According to the 2007 U.S. Agricultural Census, the pumpkin processing crop is not a huge moneymaker for Kansas - 135 farms harvested only about 1,008 acres - but my guess is that most of these pumpkin acres were indeed ag tourism-related, ie, the pumpkin patch. That economic impact was not accounted for in the census. Illinois grows and processes a whopping 95% of the pumpkins for the U.S. market.
Which likely means that Illinois also has one heck of a lot of
squash bugs. Those little suckers (literally, they suck the sap from the leaves, causing the leaf to wilt, and the plant often dies and/or becomes diseased) hide under the leaves, are hard to see, and if you don't kill them in the nymph stage, you're pretty much screwed. Squash bugs will delight in overwintering in your garden or field. Long hard freezes are your friend, and in fact your best hope for controlling these pests.

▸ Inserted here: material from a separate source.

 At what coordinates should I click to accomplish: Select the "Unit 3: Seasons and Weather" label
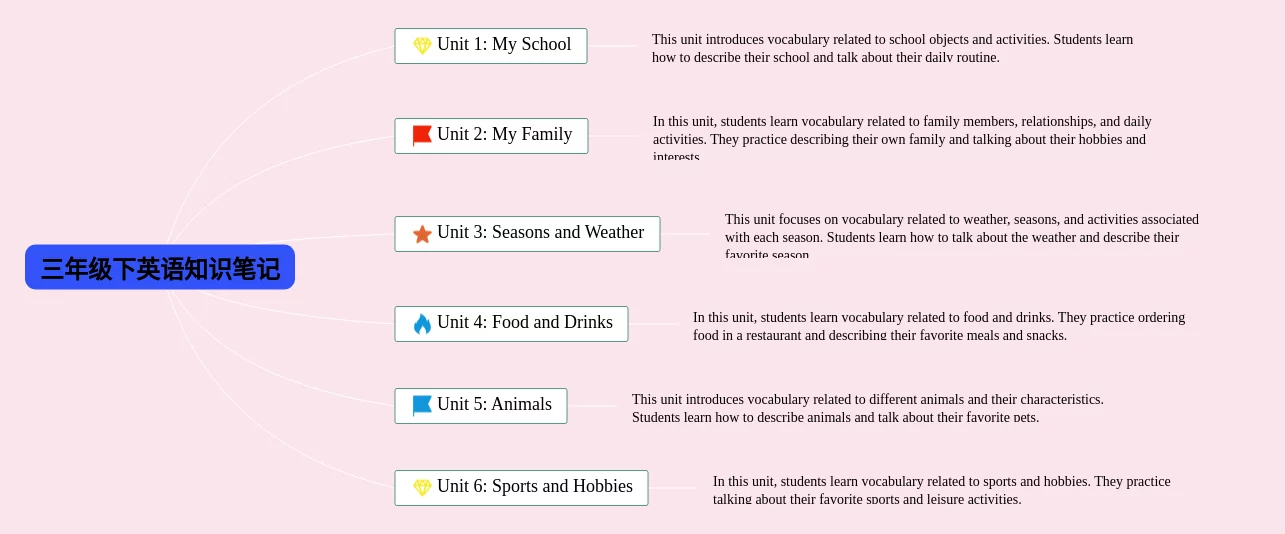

Oh yeah, climate change... You see where this is going.
Let's review the
general impact of climate change on insects: According to the
Agriculture chapter (.pdf) in the
U.S. Global Change report (2009), climate change and warming average temperatures will work out pretty well for most bugs:
Many insect pests and crop diseases thrive due to warming, increasing losses and necessitating greater pesticide use. Warming aids insects and diseases in several ways. Rising temperatures allow both insects and pathogens to expand their ranges northward. In addition, rapidly rising winter temperatures allow more insects to survive over the winter, whereas cold winters once controlled their populations.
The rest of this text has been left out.